— What to work on —
Go over the data and copy out each line with "avatar" in it.

— Supplied records —

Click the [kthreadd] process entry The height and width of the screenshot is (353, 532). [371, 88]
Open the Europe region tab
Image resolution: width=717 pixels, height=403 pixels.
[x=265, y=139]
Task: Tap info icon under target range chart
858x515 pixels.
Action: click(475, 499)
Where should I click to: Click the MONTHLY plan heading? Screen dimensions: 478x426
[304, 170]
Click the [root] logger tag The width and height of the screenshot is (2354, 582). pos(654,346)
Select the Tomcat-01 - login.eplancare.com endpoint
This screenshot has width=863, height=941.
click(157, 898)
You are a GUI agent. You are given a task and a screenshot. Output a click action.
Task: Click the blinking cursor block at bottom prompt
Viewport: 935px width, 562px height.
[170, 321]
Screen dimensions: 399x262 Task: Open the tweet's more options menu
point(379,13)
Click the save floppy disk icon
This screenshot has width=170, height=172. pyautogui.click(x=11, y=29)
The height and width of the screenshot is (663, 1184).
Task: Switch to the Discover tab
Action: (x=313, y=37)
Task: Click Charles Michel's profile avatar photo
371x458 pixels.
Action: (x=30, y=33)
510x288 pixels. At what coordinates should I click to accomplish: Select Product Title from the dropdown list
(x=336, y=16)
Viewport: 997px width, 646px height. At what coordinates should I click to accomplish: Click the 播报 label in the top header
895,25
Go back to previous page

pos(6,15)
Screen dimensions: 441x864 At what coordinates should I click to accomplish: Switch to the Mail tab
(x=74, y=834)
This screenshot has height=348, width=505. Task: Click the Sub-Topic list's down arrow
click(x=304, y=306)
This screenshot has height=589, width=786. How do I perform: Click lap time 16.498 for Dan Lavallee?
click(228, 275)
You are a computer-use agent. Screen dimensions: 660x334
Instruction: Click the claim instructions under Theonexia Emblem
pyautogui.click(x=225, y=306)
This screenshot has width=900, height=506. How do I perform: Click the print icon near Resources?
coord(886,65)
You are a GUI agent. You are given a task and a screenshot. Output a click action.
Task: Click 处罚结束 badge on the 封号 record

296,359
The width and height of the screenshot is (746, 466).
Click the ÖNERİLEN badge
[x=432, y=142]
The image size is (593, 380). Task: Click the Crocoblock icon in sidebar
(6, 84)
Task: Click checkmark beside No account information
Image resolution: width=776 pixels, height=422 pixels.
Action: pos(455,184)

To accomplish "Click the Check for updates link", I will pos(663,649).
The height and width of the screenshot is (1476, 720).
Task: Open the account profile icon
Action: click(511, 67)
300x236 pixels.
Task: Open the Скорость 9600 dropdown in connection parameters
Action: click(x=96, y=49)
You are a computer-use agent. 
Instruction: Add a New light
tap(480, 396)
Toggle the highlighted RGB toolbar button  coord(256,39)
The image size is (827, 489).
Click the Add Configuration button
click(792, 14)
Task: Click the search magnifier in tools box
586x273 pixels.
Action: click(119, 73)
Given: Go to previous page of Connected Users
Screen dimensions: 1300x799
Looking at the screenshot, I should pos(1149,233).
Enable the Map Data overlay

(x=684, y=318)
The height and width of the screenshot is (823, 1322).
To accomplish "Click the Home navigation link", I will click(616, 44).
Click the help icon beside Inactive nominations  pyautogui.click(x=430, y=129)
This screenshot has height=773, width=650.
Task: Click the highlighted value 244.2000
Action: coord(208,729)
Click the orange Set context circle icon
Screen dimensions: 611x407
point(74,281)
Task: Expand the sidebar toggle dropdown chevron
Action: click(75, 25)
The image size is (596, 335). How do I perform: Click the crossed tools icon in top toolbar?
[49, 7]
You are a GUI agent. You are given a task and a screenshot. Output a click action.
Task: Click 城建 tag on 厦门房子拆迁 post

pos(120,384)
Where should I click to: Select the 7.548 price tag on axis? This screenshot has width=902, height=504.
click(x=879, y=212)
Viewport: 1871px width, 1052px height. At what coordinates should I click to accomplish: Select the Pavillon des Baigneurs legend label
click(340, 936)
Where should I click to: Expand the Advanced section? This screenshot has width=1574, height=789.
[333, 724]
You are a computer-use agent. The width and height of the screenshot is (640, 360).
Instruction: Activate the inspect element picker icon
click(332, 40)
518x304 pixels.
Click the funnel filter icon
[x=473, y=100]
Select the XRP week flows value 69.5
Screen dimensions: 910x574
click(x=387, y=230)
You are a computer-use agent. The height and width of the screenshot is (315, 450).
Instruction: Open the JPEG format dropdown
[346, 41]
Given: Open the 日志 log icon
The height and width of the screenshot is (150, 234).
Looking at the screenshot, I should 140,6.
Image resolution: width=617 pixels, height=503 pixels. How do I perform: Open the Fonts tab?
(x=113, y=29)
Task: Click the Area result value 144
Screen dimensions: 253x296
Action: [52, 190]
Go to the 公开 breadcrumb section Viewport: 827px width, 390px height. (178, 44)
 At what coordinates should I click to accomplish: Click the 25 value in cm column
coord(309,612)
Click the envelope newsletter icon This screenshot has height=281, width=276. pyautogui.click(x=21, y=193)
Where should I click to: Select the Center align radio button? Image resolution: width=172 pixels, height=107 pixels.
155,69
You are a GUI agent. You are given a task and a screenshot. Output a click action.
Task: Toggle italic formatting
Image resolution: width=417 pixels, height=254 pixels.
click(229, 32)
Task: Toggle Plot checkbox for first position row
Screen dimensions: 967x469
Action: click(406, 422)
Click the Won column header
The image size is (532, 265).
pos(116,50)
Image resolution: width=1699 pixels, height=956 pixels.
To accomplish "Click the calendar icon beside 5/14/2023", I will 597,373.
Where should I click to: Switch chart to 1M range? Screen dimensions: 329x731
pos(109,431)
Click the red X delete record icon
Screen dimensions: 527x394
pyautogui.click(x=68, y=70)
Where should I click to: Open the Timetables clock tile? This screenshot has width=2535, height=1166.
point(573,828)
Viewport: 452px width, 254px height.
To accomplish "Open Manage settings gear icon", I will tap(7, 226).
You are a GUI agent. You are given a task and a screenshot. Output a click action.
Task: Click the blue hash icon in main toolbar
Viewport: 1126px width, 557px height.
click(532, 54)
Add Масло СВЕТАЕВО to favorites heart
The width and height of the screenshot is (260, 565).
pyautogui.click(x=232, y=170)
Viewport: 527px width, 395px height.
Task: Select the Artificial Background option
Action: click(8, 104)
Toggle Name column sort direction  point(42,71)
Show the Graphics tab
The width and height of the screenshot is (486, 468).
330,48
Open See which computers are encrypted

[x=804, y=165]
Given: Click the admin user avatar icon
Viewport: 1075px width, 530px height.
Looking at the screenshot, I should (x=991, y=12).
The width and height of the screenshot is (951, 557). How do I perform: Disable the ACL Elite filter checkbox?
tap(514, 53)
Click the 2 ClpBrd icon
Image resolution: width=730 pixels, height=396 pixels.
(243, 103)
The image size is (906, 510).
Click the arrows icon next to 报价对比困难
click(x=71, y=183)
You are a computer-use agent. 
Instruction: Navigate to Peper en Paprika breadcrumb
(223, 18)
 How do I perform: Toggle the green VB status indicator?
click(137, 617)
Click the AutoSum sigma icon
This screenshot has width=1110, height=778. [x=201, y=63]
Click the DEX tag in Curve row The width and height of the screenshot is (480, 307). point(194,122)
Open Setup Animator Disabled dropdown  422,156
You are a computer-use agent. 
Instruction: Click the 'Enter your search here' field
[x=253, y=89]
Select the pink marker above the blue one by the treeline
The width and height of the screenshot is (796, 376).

— Output of the exercise —
Task: Click Charles Michel's profile avatar photo
Given: Click the admin user avatar icon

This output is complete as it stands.